Given data:
|---|
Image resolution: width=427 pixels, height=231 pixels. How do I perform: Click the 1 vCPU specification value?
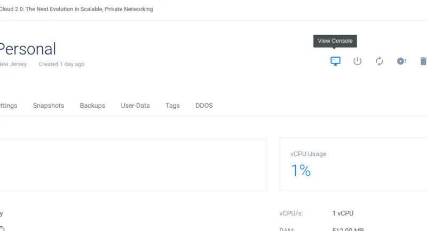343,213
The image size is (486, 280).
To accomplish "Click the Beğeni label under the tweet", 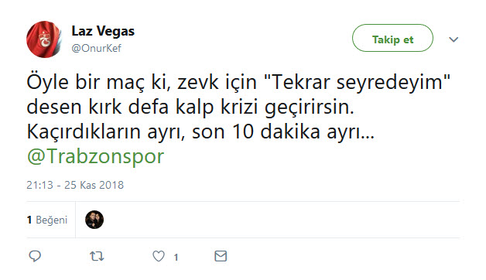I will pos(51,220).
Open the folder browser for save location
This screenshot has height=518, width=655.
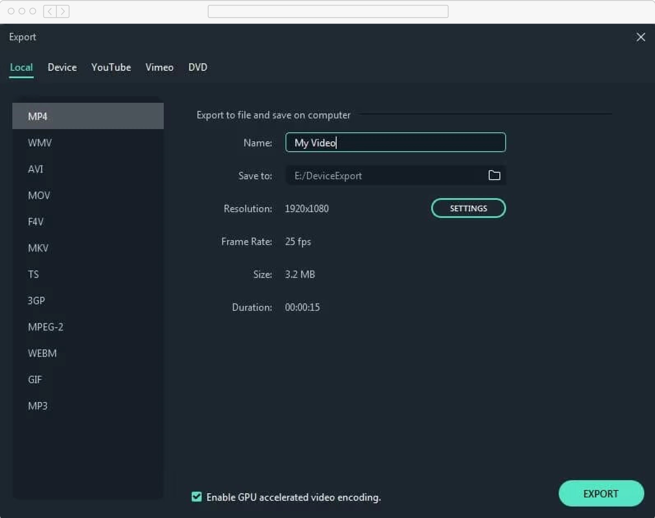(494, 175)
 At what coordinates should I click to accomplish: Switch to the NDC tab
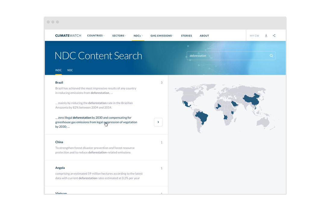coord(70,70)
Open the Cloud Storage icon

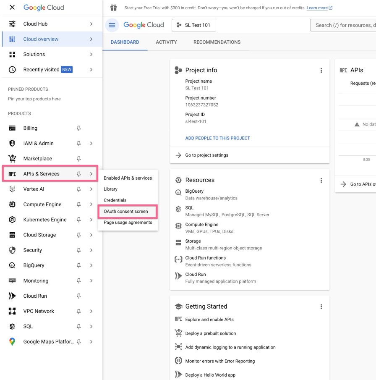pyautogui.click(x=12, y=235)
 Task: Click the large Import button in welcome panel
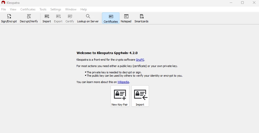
|---|
To do: Can you update the items starting at the line that contains "At what coordinates" and ending at the end of the items, replacing "Import" with "Export" and keeping everything else unchanged? Leave the pictures out of your answer.

Task response:
 At what coordinates should I click to accomplish: Switch to the NDC tab
coord(70,70)
Open the Cloud Storage icon

pyautogui.click(x=12, y=235)
 Task: Click the large Export button in welcome panel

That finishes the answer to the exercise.